A propósito, a partir do primeiro dia de janeiro, como é de praxe, o senhor e sua família passarão a ocupar a residência oficial do governador, o Palácio de Ondina. Recomendo-lhe bastante cuidado. Para chegar lá, há dois acessos. Um é a Ladeira do Zoológico, a partir da Avenida Milton Santos (a antiga Avenida Ademar de Barros, aquele do “rouba, mas faz”). O outro acesso é pela Avenida Anita Garibaldi, subindo a Rua do Corte Grande. Evite esse. É área dominada pelo tráfico e já houve caso de toque de recolher, com ordens para o comércio fechar e os moradores se recolherem a suas casas.

Aliás, não é recomendável circular pela Garibaldi à noite.

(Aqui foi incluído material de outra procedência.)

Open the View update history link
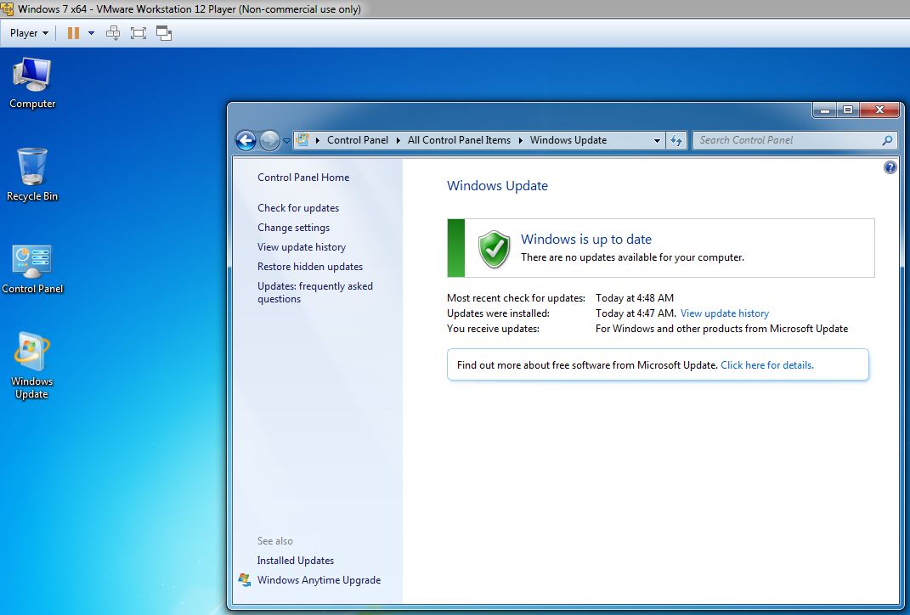 click(x=724, y=313)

No final do mês passado ali foi registrado um intenso tiroteio que deixou os moradores apavorados. Foi polícia contra bandido e três morreram.

Mas nem pense em passar pela Avenida Vasco da Gama. Ali, a situação é bem mais perigosa. Sabe aquele conjunto residencial Santa Madalena? Um que fica em frente ao supermercado Bompreço? Pois ali os tiroteios são tão comuns que muita gente se mudou, com medo, pôs o apartamento à venda bem abaixo do valor de mercado e não tem encontrado comprador. Também, pudera… Quem vai ali é coelho, como diz o baiano.

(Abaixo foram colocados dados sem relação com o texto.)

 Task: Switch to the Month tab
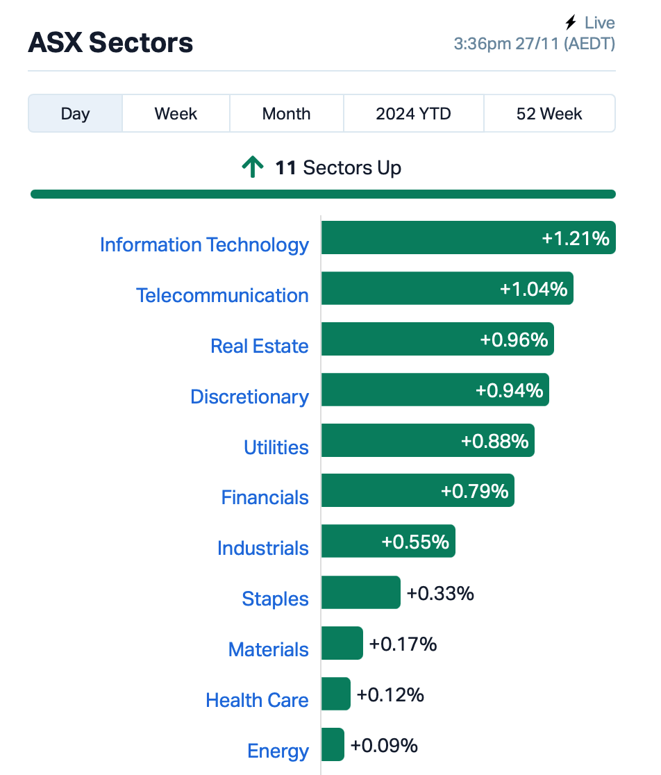[x=287, y=114]
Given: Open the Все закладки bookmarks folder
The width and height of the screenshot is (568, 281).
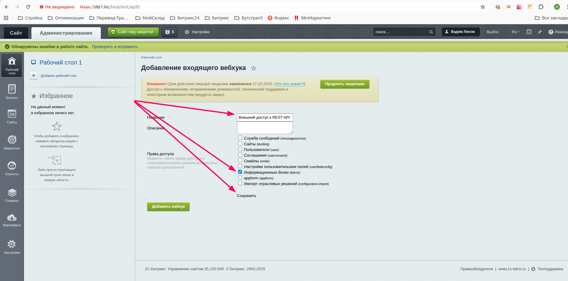Looking at the screenshot, I should pos(551,18).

Não é muito aconselhável também seguir pelo topo da colina, pela Avenida Cardeal da Silva, na Federação. As ruas transversais, à noite, são boca quente. É uma área de intensa disputa entre facções rivais.

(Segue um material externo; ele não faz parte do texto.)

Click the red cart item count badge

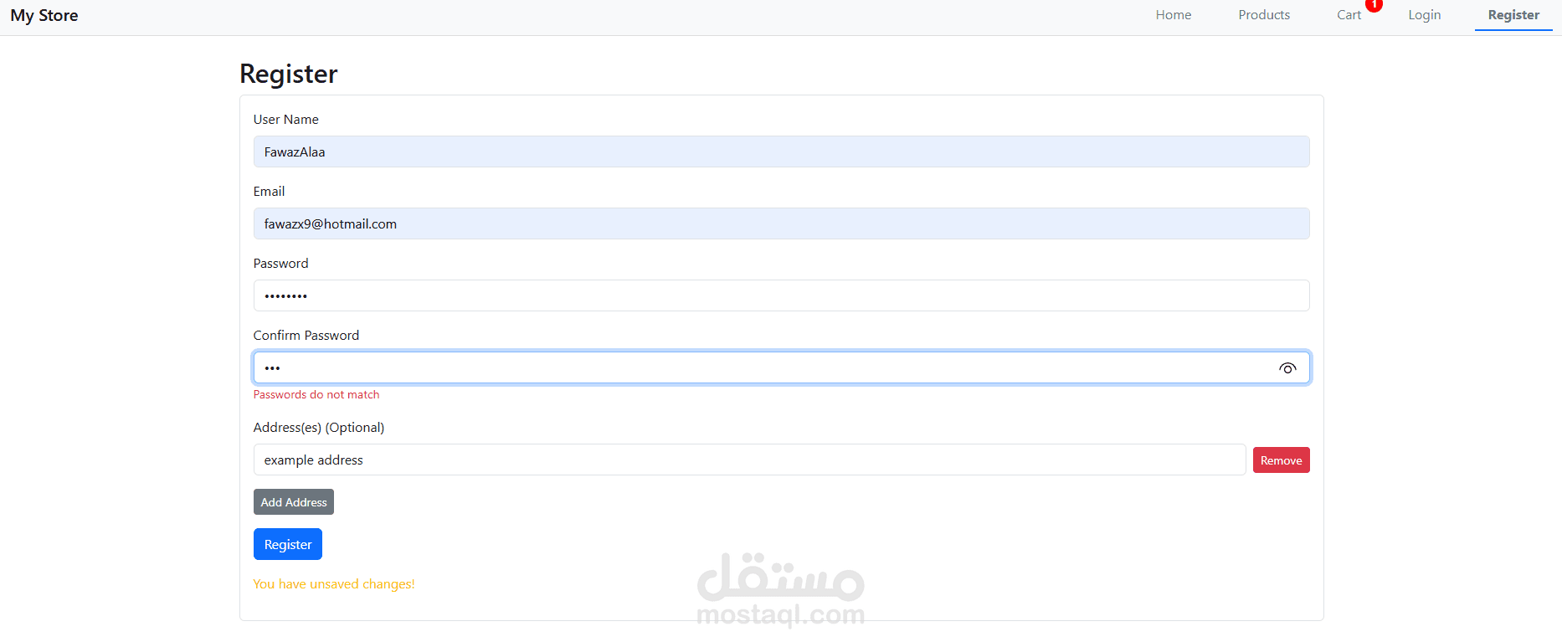point(1374,5)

A melhor opção ainda é seguir pela Orla, pela Avenida Oceânica. Se bem que também guardando cuidado ao passar pelo Rio Vermelho – no mês passado, três carros pararam em frente a um daqueles bares com mesas na calçada que existem por lá, desceram seis homens e executaram a tiros dois clientes.

Sabe, professor, bom mesmo é, sempre que possível, usar o helicóptero. Aliás, do jeito que as coisas andam, helicóptero virou sonho de consumo para muita gente. Eu mesmo fiz uma cartinha a Papai Noel, pedindo um de presente de Natal. Mas como não acredito no Bom Velhinho, sei que que é brinquedo que não vem. O jeito é circular pela cidade o mínimo possível. Mas a gente tem que sair para trabalhar, para ir à escola, fazer o quê? Quem sabe um dia a situação melhora. Vamos rezar para isso.

Feliz Natal, professor.

Que o próximo ano seja bom para todos nós.

 

*José Carlos Teixeira é jornalista, graduado em comunicação social pela Universidade Federal da Bahia e pós-graduado em marketing político, mídia, comportamento eleitoral e opinião pública pela Universidade Católica do Salvador.